Treasury Provides TARP Funds to Federal Reserve

November 25, 2008 U.S. Treasury release:

Treasury Provides TARP Funds to Federal Reserve
Consumer ABS Lending Facility

Washington– The U.S. Treasury Department today announced it will allocate $20 billion to back a lending facility for the consumer asset backed securities market established by the Federal Reserve Bank of New York.

The asset backed securities market provides liquidity to financial institutions that provide small business loans and consumer lending such as auto loans, student loans, and credit cards. While ABS issuances in these categories were roughly $240 billion in 2007, issuance of consumer ABS declined precipitously in the third quarter of 2008 before essentially coming to a halt in October. Continued disruption in the ABS market could further deteriorate credit availability for consumers and increase the prospects for further deterioration in the economy generally.
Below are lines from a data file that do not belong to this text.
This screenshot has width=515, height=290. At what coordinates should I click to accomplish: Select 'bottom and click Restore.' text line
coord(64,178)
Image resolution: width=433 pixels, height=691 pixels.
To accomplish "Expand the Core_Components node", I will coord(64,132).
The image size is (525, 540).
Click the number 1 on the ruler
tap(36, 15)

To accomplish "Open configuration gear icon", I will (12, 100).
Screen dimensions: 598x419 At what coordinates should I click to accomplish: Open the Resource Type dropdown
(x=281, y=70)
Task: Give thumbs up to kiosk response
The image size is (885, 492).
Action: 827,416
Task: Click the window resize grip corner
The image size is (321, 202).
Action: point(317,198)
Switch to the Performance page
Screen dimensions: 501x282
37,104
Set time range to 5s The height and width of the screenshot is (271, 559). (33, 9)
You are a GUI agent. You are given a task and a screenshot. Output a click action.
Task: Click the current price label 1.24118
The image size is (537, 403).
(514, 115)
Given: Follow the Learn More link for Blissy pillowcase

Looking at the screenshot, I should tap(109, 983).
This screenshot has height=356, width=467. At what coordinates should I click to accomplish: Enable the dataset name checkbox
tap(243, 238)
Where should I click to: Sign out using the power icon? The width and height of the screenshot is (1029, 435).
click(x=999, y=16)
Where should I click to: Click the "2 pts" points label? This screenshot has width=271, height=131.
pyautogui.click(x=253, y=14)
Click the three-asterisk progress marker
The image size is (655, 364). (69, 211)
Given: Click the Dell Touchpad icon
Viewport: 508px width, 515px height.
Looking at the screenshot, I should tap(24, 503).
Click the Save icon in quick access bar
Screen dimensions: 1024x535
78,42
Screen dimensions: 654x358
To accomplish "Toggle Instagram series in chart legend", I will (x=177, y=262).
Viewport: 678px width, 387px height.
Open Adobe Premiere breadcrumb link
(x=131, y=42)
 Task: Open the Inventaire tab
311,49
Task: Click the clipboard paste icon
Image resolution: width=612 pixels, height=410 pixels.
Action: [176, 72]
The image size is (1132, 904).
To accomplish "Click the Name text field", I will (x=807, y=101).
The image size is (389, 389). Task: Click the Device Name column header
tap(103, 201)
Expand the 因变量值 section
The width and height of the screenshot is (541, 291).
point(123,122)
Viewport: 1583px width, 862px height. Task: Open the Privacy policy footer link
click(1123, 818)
This facility, the Term Asset Backed Securities Loan Facility, is intended to assist the credit markets in accommodating the credit needs of consumers and small businesses by facilitating the issuance of ABS and improving ABS market conditions. The underlying credit exposures of eligible securities initially must be newly or recently originated auto loans, student loans, credit card loans or small business loans guaranteed by the U.S. Small Business Administration. The facility may be expanded over time and eligible asset classes may be expanded later to include other assets, such as commercial mortgage-backed securities, non-agency residential mortgage-backed securities or other asset classes.

Under the new facility, the Federal Reserve Bank of New York will lend up to $200 billion on a non-recourse basis to holders of newly issued AAA-rated ABS for a term of at least one year. The Federal Reserve will lend an amount equal to the market value of the ABS less a haircut and will be secured at all times by the ABS. The U.S. Treasury Department will provide a $20 billion of credit protection to the Federal Reserve in connection with the facility, using its authorities in the Emergency Economic Stabilization Act of 2008. The attached term sheet describes the basic terms and operational details of the facility.